Fred Friendly, Chilmark summer visitor for some seasons, will be remembered for his own abilities as well as for the brilliant team which he and Edward R. Murrow made. Now CBS plans to produce a series of news specials, in prime evening hours. Fred Friendly has done some of the best news programs that ever appeared, and he will be allowed to do one a month.
Does he think he can hold his own in prime evening time? “We’ve got to,” he said. “Good Lord, they’re going to pay about $200,000 for each show and we’ve got to give them something for it. What we’ve got around here now is a carnival. A pretty good carnival, good entertainment. Television has to be something more than a carnival, though. We’re living in an exciting age. Our lives depend on the decisions we have to make — we’ve got to know about our world.”

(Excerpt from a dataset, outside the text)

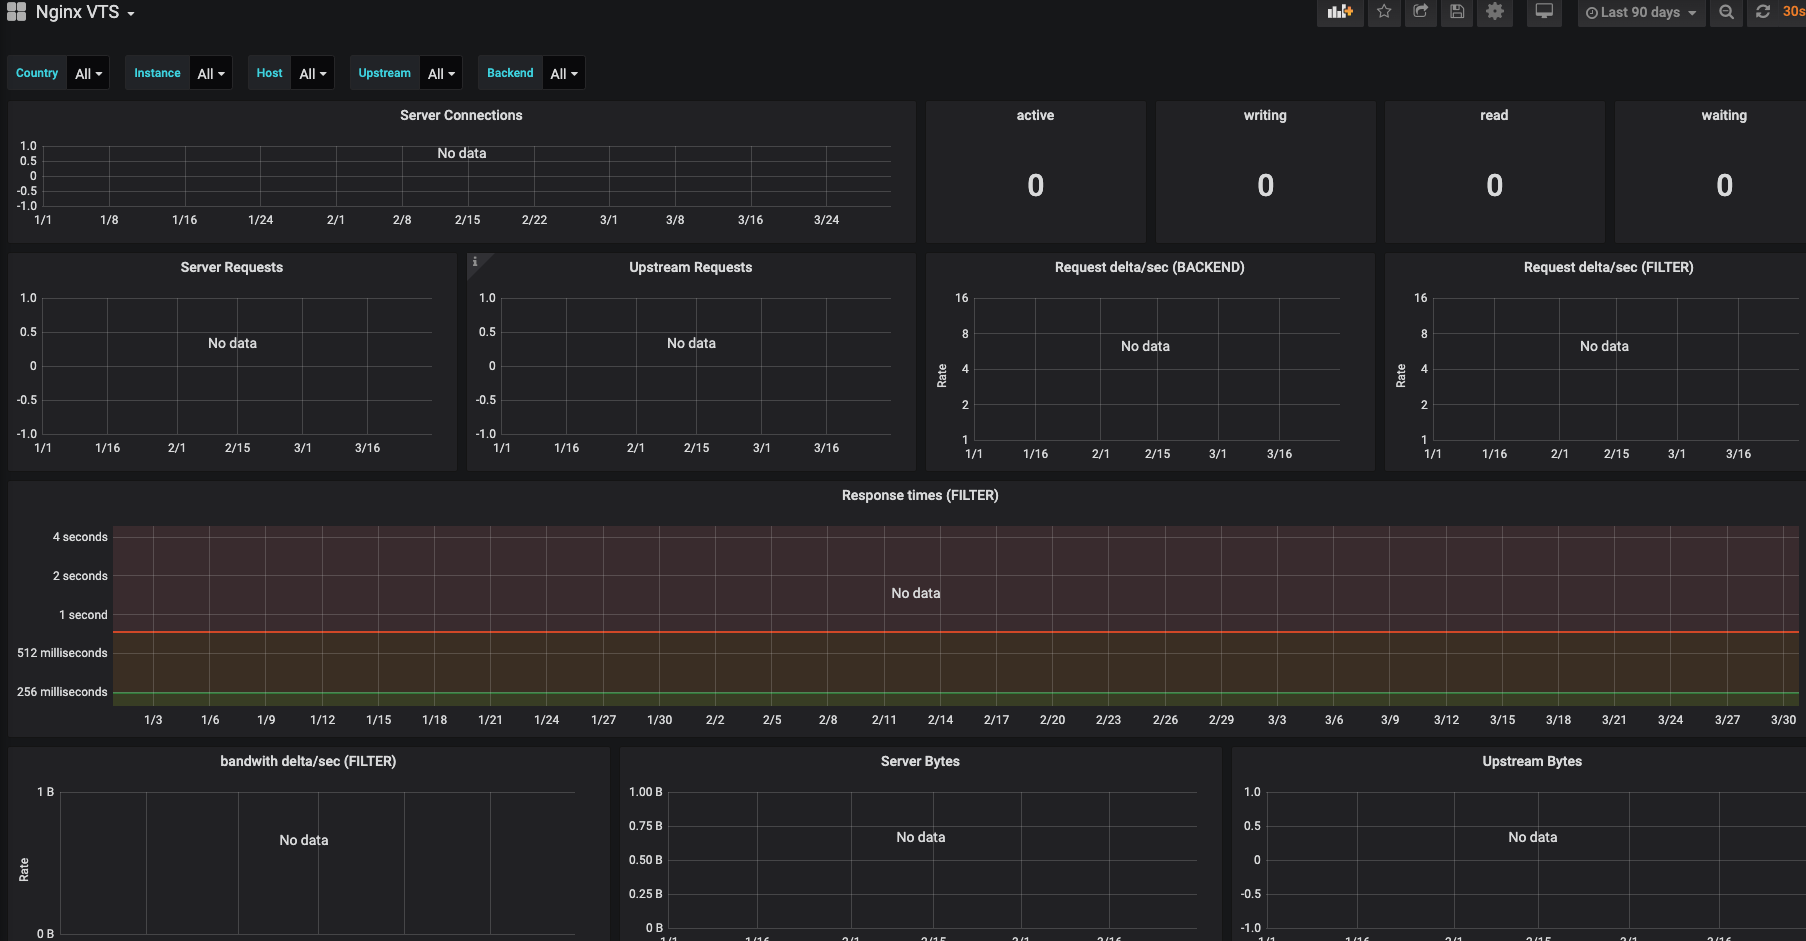Open the Country variable dropdown

tap(87, 72)
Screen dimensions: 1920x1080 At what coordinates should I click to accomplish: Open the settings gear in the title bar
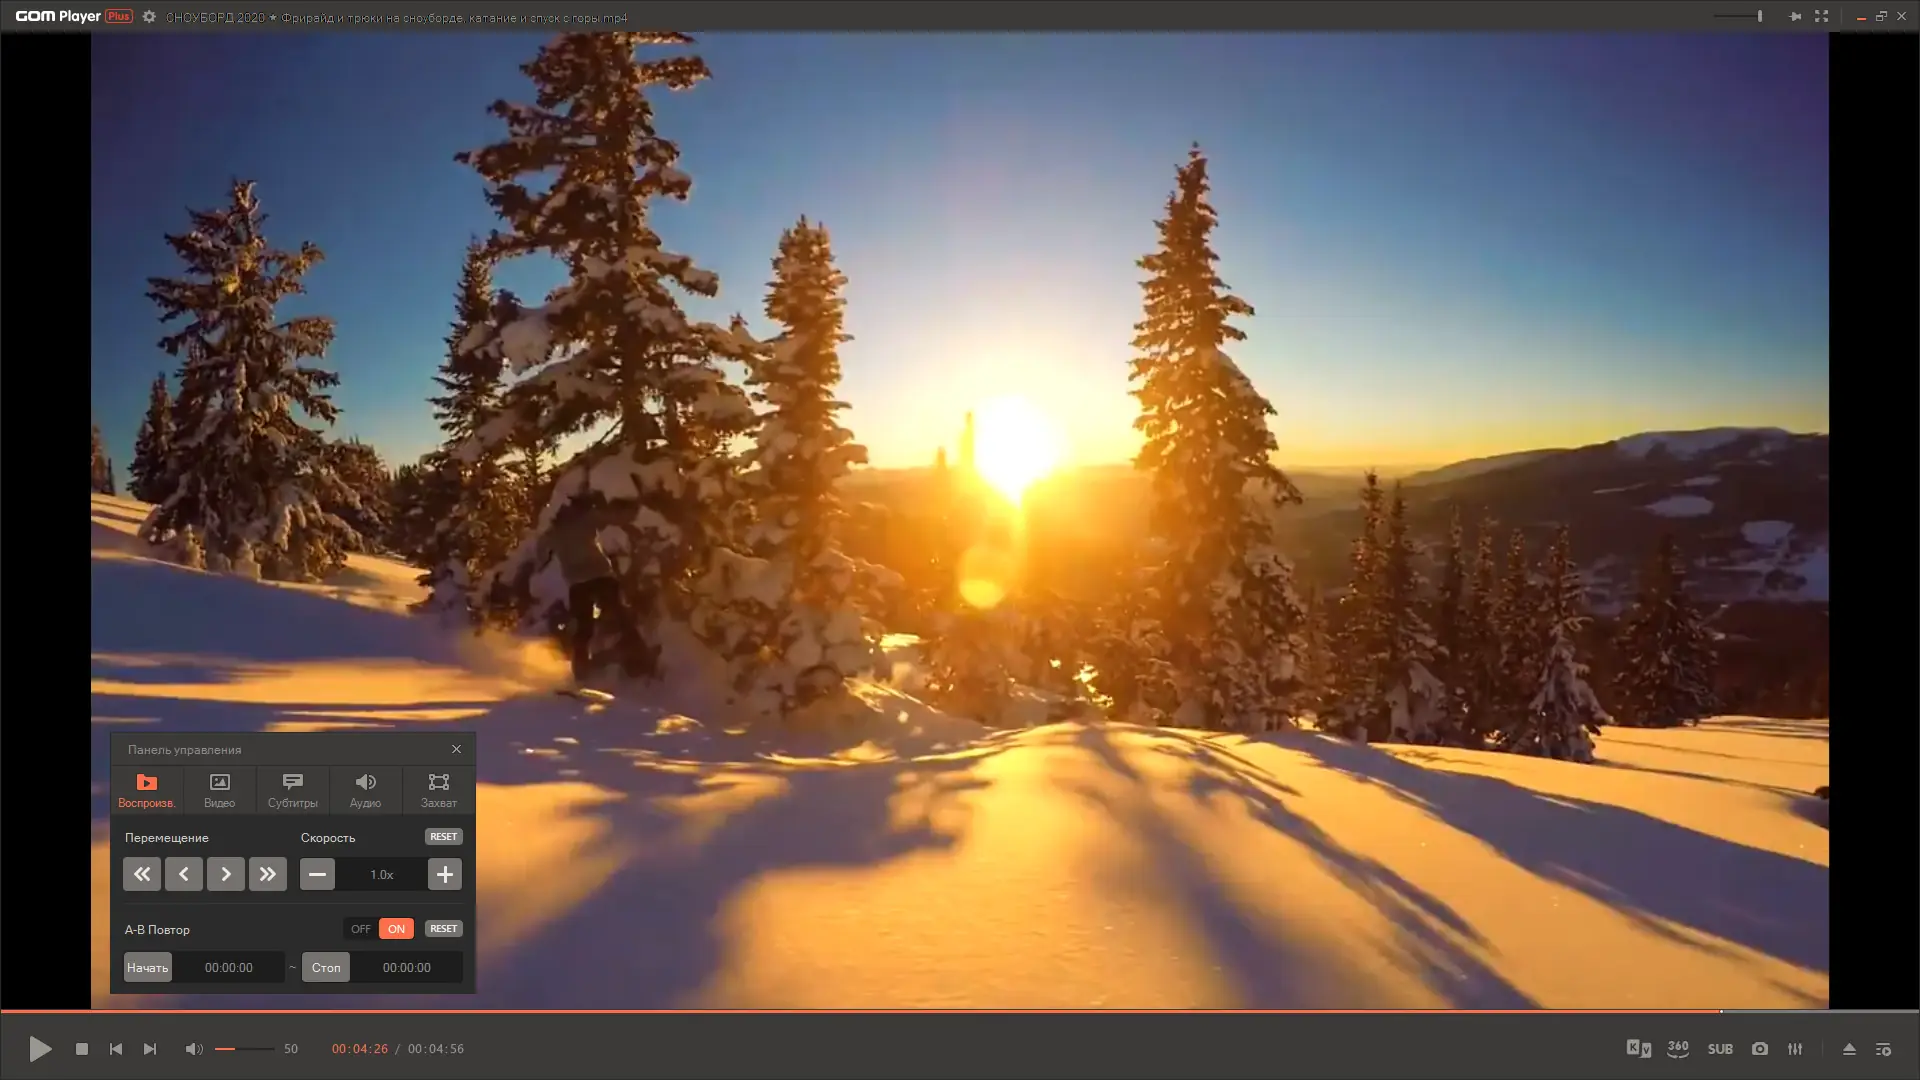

From a Vineyard point of view Cape Cod has served as a horrible example. Again and again the cry has been raised, “We do not want the Island ruined as the Cape has been.” The bare and bended arm of Massachusetts, as Thoreau called it, is bare no longer. It is clothed in signs, roadside stands, gas stations, blacktop, walls and fences. Of course the Cape does not think it has been ruined; such notions are relative. But wise and far-seeing citizens of the Cape are aware of sufficient loss of seclusion, natural beauty — with resulting loss of revenue, and of an old and famous way of life, to feel the imperative need of so vast and constructive a plan as that of the National Seashore.